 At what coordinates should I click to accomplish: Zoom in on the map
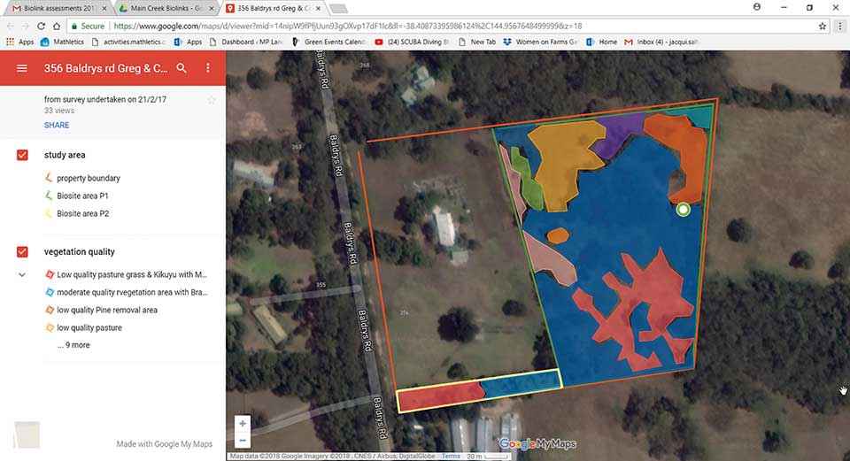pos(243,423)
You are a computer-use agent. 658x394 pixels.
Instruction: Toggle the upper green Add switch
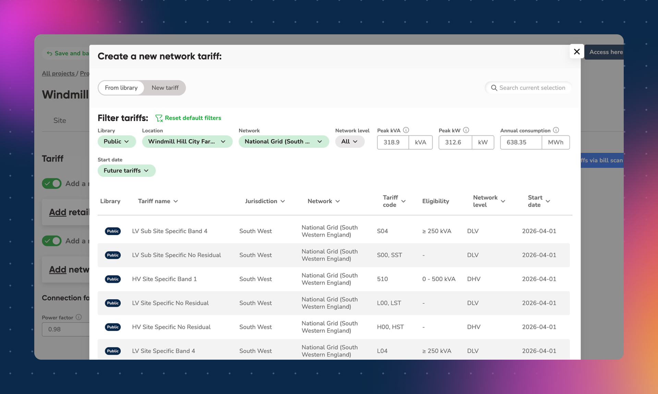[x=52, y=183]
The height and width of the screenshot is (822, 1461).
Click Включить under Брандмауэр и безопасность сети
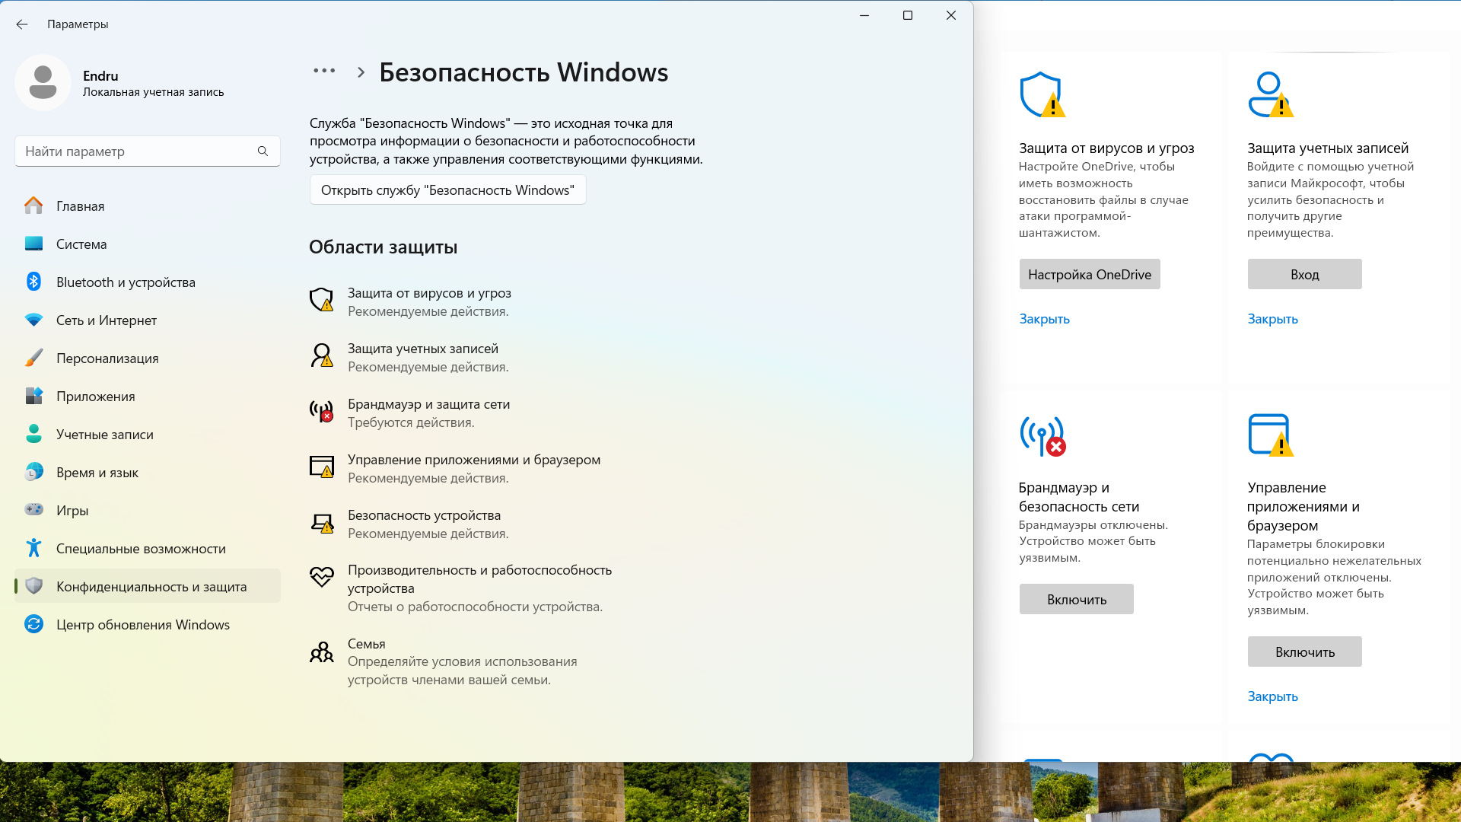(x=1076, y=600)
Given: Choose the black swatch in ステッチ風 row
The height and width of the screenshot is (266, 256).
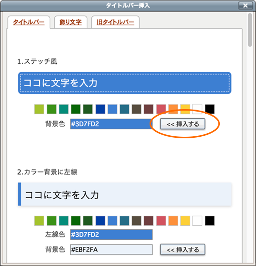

• • • • •

Aim of the exercise: Convert the lines above into a Markdown table with two columns, Row and Line text, numbering each line in order and omitting any blank ones. Leave the pictures out of the table.

Problem solution:
| Row | Line text |
|---|---|
| 1 |  At what coordinates should I click to accomplish: Zoom in on the map |
| 2 | pos(243,423) |
| 3 | You are a computer-use agent. 658x394 pixels. |
| 4 | Instruction: Toggle the upper green Add switch |
| 5 | [x=52, y=183] |
| 6 | The height and width of the screenshot is (822, 1461). |
| 7 | Click Включить under Брандмауэр и безопасность сети |
| 8 | (x=1076, y=600) |
| 9 | Given: Choose the black swatch in ステッチ風 row |
| 10 | The height and width of the screenshot is (266, 256). |